Congress, according to the lower court, had intended that law to wipe out the private possession of machine guns unless the owner had the weapon before the day that law went into effect: May 19, 1986.

A Georgia gun owner, taking the case on to the Supreme Court, had argued that Congress did not mean its law to reach that far. And, if the law did seek to do that, the Georgian argued, it was unconstitutional because the Second Amendment guarantee of a people's right to "keep and bear arms" forbids Congress to impose a flat ban on the private possession of firearms.

J. D. Farmer Jr. of Smyrna, Ga., bought a machine gun after the federal law had gone into effect, and he applied to the Treasury for a permit to keep it. The Treasury turned him down, saying the 1986 law gave it no choice.
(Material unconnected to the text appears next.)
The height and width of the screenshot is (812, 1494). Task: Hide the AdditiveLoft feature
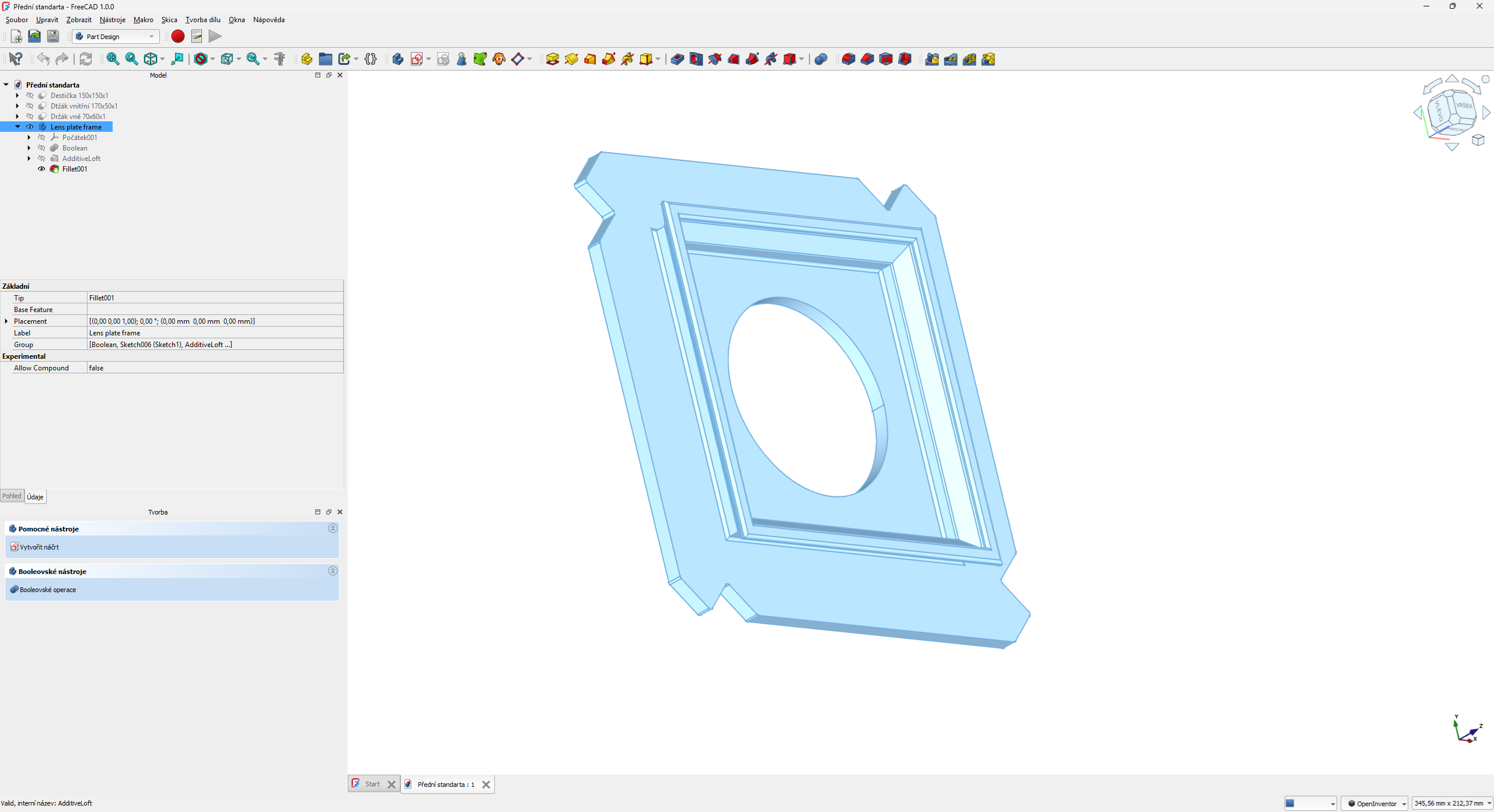coord(41,158)
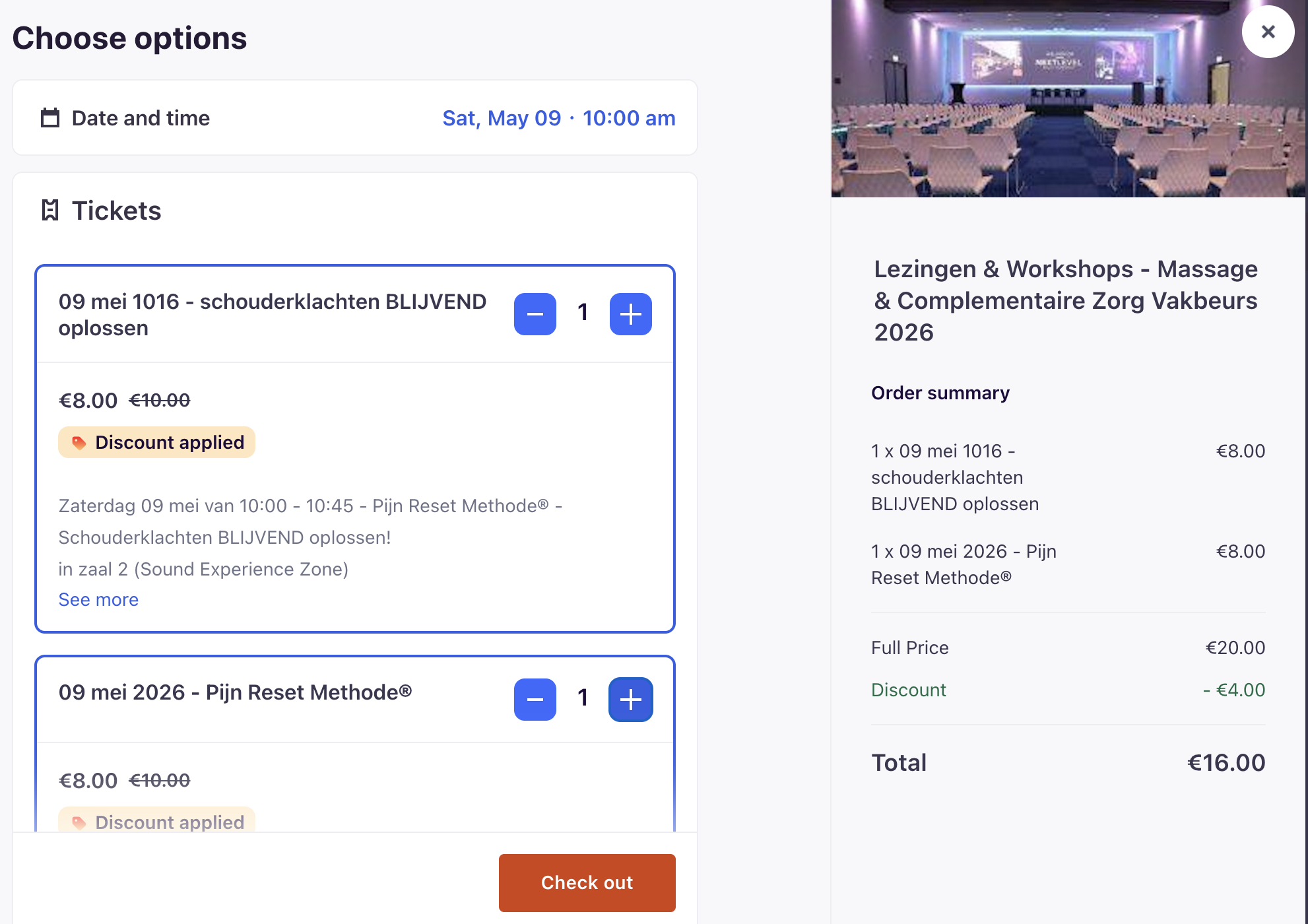Expand description with See more link

pos(98,599)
By declining to hear his appeal yesterday, the Supreme Court did not expressly endorse the lower court decision, but its action meant that the issue was not worth the justices' time.

In a ruling 52 years ago, the Supreme Court declared that the Second Amendment does not guarantee private individuals a right to keep guns of their choice. Since then, the National Rifle Association and individual gun owners have gone to court repeatedly to try to get that decision relaxed.

Mr. Farmer's case, Farmer vs. Higgins (No. 90-600), was the latest such effort to reach the highest court, and to fail there.

In another order, the court refused to review the first and only case in which clergy and church workers have been convicted of a crime for providing secret sanctuary in this country for aliens brought in from Central America.

A Methodist minister, two Roman Catholic priests and a nun, along with four church workers, all involved in the "sanctuary movement," were convicted of smuggling illegal aliens into Arizona from Mexico and providing shelter for them after those hTC aliens fled Central America.

All eight people were given probation, with no jail sentence or fine. The case was DeAguilar vs. U.S. (No. 89-6214).

In another religion case, the court turned aside an appeal from a Conneaut, Ohio, fundamentalist Baptist church that claimed it is unconstitutional for a state to require a church -- contrary to its beliefs -- to pay a tax to support benefits for its workers if they get hurt on the job (South Ridge Baptist vs. Ohio, No. 90-773).

The Supreme Court did agree to rule later this year on three other significant test cases:

* An appeal by a Fair Lawn, N.J., couple arguing that it is unconstitutional for Congress to allow the federal government to impose a temporary ban on "designer drugs." (Touby vs. U.S., No. 90-6282).

* An appeal by the combined state-and-federal agency that manages Washington's two airports, National and Dulles. That agency, which is engaged in a major expansion of National Airport, has been stymied by a lower court ruling saying that the way Congress set up the agency is unconstitutional (Metropolitan Washington Airports Authority vs. Citizens for the Abatement of Aircraft Noise, No. 90-906).

* An appeal by the city and county of San Francisco and by individual voters there, seeking to revive a California law -- struck down by a lower federal court -- that forbids political parties to endorse or oppose any candidates running for state judgeships or other state offices elected on non-partisan ballots (Renne vs. Geary, No. 90-769).